### Your task
Copy each line in the data below that contains the word "computer".

-- Opening Marker --

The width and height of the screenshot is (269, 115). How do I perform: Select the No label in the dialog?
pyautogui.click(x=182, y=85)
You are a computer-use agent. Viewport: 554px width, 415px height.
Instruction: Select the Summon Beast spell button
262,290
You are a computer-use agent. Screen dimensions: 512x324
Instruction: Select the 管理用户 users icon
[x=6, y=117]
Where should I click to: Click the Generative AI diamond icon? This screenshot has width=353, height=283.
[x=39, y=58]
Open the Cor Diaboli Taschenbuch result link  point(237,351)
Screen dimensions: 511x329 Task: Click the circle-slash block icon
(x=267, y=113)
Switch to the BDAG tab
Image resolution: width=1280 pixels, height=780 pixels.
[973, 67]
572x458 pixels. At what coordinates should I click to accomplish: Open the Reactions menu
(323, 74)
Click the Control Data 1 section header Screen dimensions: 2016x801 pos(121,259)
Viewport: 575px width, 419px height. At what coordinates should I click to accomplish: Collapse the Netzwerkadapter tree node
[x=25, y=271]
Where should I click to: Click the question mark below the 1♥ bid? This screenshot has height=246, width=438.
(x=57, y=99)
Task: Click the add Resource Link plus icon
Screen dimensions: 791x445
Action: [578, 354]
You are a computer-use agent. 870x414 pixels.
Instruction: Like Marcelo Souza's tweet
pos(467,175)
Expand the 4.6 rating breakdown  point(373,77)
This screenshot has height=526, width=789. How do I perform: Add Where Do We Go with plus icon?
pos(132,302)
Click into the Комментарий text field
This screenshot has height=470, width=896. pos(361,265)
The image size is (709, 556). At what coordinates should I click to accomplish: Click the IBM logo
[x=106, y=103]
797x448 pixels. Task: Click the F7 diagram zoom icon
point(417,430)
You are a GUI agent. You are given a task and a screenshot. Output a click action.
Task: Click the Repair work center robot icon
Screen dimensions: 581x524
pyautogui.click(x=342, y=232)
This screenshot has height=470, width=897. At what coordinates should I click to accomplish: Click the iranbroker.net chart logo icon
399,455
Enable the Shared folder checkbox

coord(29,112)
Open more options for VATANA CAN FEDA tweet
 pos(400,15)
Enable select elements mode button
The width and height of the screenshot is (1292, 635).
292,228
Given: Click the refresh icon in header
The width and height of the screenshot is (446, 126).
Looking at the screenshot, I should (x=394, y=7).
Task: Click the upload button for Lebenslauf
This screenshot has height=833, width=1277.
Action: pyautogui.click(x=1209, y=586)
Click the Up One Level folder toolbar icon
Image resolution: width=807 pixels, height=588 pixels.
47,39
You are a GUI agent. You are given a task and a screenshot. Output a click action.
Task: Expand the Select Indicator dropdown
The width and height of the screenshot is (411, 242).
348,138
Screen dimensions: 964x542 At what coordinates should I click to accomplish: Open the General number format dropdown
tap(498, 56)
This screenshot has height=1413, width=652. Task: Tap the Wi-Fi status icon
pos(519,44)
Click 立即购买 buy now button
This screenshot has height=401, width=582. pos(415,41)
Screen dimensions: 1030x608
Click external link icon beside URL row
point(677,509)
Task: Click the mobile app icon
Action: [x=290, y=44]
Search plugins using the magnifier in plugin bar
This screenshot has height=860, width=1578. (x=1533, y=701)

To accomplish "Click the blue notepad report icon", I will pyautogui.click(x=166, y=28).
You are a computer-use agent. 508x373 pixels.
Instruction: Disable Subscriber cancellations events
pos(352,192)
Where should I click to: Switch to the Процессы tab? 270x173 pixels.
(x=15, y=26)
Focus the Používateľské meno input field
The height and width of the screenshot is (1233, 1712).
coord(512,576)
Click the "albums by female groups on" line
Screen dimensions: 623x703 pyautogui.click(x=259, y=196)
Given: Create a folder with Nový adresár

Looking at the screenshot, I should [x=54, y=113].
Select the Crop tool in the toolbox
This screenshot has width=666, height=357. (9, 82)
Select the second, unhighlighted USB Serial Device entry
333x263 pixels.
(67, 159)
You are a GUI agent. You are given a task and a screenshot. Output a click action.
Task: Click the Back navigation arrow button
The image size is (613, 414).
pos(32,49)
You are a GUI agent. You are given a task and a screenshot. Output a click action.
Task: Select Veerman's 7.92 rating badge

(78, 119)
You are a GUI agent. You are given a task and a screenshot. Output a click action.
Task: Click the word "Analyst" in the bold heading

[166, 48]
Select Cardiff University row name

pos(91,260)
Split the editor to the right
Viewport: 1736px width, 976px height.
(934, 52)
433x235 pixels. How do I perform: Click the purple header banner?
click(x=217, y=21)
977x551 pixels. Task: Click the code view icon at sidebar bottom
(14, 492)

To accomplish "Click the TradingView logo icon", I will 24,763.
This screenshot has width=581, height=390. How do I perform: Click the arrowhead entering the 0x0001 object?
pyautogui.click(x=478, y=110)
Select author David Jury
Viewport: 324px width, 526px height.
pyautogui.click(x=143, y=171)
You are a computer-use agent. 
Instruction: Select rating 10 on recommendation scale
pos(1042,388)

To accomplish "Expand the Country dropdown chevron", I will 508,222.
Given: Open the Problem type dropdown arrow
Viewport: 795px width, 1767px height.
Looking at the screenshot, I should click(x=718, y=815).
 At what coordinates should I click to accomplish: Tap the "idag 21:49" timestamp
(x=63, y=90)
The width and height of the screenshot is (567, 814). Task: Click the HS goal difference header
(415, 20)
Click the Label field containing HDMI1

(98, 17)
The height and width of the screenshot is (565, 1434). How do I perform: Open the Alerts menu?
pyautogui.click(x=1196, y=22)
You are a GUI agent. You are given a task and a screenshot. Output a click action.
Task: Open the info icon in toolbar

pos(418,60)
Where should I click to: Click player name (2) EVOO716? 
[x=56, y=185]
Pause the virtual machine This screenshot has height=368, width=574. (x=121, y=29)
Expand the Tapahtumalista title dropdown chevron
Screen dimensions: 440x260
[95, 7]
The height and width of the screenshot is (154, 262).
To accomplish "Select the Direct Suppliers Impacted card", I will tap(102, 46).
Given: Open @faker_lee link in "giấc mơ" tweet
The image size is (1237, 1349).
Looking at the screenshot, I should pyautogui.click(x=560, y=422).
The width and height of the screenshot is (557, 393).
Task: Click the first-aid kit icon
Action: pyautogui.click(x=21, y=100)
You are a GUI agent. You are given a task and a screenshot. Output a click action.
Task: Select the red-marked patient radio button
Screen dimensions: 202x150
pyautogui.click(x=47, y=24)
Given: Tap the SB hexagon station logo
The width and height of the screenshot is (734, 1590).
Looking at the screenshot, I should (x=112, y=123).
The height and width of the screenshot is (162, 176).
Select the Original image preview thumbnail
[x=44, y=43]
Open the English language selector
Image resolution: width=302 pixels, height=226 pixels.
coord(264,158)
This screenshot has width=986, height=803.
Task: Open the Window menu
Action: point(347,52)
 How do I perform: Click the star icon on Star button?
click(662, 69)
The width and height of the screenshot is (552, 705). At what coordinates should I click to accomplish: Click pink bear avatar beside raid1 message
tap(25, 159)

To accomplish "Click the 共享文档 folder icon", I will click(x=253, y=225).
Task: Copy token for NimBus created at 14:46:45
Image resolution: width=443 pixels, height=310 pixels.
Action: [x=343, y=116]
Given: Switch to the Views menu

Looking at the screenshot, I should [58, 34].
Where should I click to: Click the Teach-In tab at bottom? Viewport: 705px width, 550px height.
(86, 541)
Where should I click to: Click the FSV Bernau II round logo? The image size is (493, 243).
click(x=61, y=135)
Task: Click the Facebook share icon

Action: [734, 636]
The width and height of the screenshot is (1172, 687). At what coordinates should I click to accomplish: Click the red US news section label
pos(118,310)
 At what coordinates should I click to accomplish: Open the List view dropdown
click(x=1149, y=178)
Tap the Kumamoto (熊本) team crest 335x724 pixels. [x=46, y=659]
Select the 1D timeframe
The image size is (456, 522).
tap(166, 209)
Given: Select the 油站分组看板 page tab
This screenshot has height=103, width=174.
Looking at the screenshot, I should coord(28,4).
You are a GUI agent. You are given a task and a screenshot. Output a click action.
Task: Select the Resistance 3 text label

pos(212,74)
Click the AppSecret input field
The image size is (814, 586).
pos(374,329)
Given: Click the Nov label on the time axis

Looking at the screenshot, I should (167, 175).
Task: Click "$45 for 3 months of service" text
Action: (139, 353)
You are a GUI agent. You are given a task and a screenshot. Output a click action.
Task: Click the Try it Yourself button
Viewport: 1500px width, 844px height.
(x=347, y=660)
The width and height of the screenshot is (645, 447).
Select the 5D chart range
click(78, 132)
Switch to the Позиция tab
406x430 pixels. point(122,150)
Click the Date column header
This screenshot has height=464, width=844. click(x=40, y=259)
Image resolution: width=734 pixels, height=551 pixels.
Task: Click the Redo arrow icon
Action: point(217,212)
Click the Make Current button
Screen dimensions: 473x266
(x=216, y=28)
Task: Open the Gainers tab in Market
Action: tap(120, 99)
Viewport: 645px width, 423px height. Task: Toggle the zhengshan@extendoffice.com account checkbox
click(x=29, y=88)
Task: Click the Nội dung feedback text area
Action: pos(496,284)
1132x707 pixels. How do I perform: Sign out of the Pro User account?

-- Closing Marker --

### Solution to this exercise
You are a computer-use agent. Viewport: 554px width, 415px height.
You are a computer-use agent. Screen dimensions: 512x324
You are a computer-use agent. 870x414 pixels.
You are a computer-use agent. 508x373 pixels.
You are a computer-use agent. 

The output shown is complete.